● What to produce
Please copy all of the data that follows exactly, leaving any pictures out.

Top of Materials provided

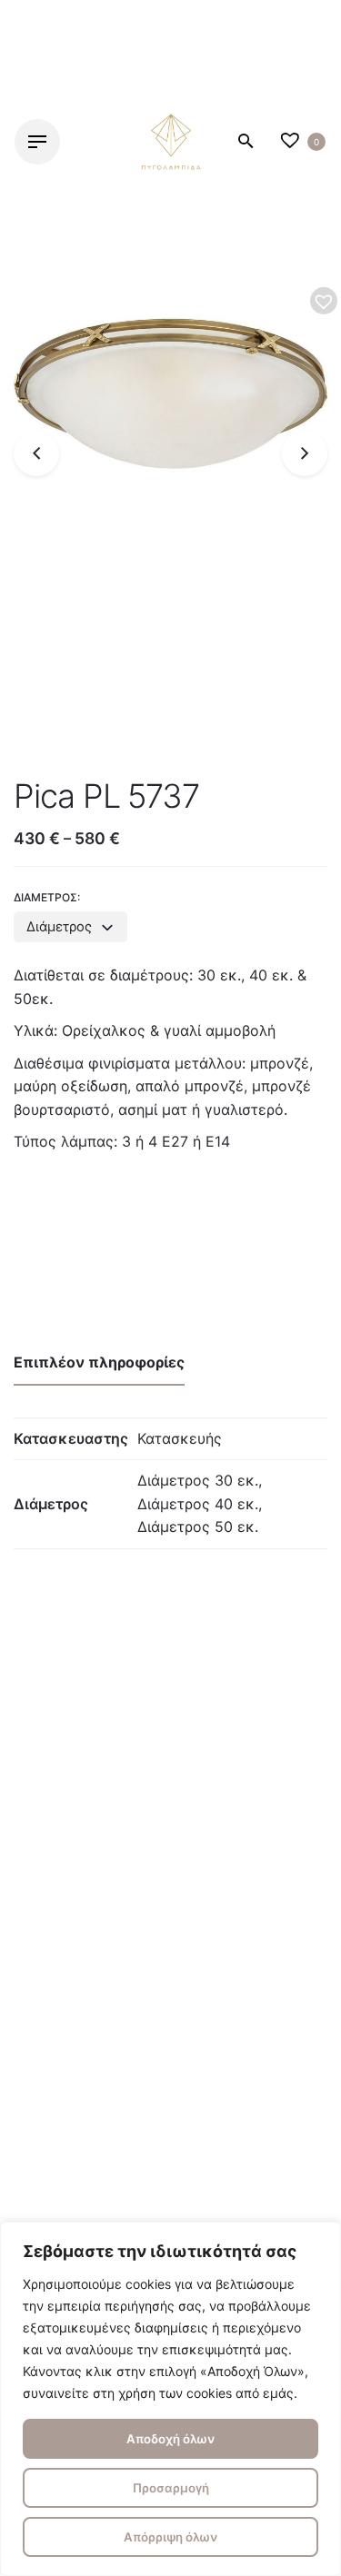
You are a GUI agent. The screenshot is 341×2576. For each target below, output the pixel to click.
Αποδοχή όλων (170, 2439)
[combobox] (70, 926)
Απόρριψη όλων (170, 2537)
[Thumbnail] (171, 142)
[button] (323, 300)
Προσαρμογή (171, 2488)
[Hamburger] (37, 141)
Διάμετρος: (47, 897)
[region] (170, 2399)
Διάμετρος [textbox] (59, 927)
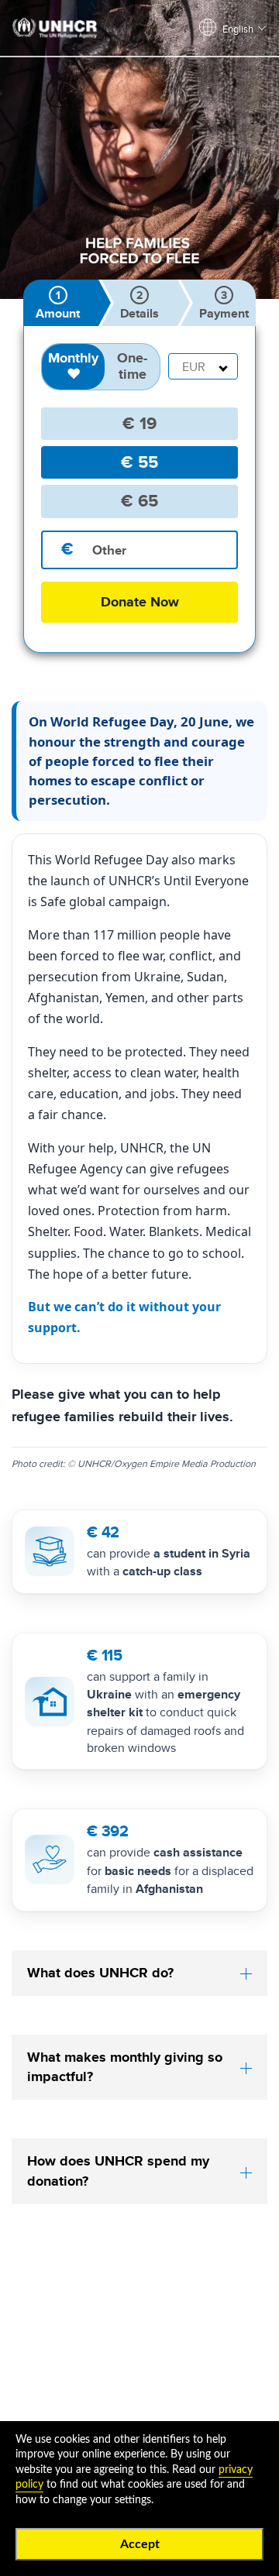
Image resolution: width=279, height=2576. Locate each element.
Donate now (140, 602)
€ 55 (139, 462)
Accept (140, 2544)
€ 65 (139, 500)
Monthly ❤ (73, 366)
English (238, 29)
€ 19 (139, 423)
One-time (132, 366)
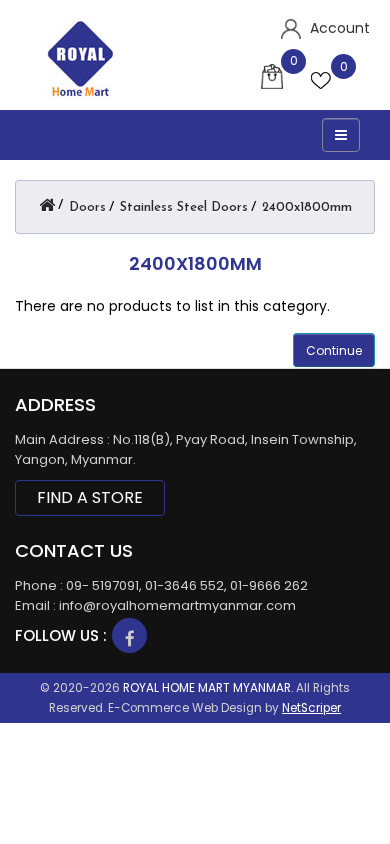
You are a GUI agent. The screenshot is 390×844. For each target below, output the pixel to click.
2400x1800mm (307, 207)
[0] (322, 79)
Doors (87, 207)
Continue (334, 350)
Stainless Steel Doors (184, 207)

Bottom of Materials provided

● Problem solution
You are a GUI agent. The screenshot is 341×2576. For each target below, output the pixel to click.
Αποδοχή όλων (170, 2439)
[combobox] (70, 926)
Απόρριψη όλων (170, 2537)
[Thumbnail] (171, 142)
[button] (323, 300)
Προσαρμογή (171, 2488)
[Hamburger] (37, 141)
Διάμετρος: (47, 897)
[region] (170, 2399)
Διάμετρος [textbox] (59, 927)
Image resolution: width=279, height=2576. Locate each element.
Donate now (140, 602)
€ 55 (139, 462)
Accept (140, 2544)
€ 65 (139, 500)
Monthly ❤ (73, 366)
English (238, 29)
€ 19 (139, 423)
One-time (132, 366)
You are a GUI agent. The screenshot is 390×844. For each target below, output the pixel to click.
2400x1800mm (307, 207)
[0] (322, 79)
Doors (87, 207)
Continue (334, 350)
Stainless Steel Doors (184, 207)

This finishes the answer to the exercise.